Stewie from Family Guy

Family Guy has spent more than two decades building one of television’s most recognizable animated households, and now its most gleefully sinister resident is stepping into the spotlight on his own terms. Fox has officially handed a two-season straight-to-series order to Stewie, a spinoff centered on the football-headed, world-domination-plotting infant voiced by series creator Seth MacFarlane. The announcement, first reported by Deadline, confirms what fans have long speculated: that Stewie Griffin is more than a supporting player, he is a franchise unto himself.

The new series is co-created by MacFarlane and Kirker Butler, a longtime Family Guy writer and producer whose résumé also includes credits on Ted for Peacock and Hulu’s Only Murders in the Building. Butler will serve as showrunner, with MacFarlane and executive producer Kara Vallow rounding out the producing team under MacFarlane’s Fuzzy Door Productions banner. The project is produced by 20th Television Animation, the same studio behind the flagship series.
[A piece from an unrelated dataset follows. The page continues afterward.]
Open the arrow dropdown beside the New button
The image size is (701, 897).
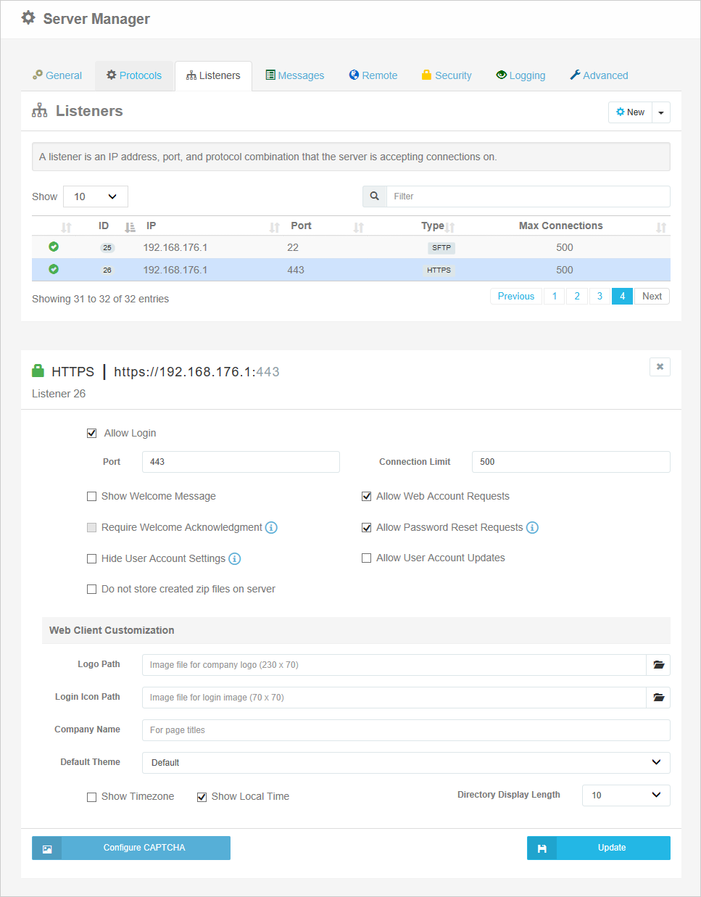[660, 112]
The premise plants Stewie in familiar, if freshly chaotic, territory. After getting expelled from his previous preschool, the pint-sized genius is enrolled in a far less prestigious institution populated by a group of unfamiliar kids and one particularly philosophical class turtle, who is 75 years old and, according to the official logline, harbors strong opinions on just about everything. The setup is deliberately grim: Stewie is miserable, the other kids are miserable, and even the turtle is miserable. That is, until Stewie begins deploying his arsenal of futuristic gadgets to whisk the group on surreal journeys across space and time, transforming every mundane school day into an outlandish adventure.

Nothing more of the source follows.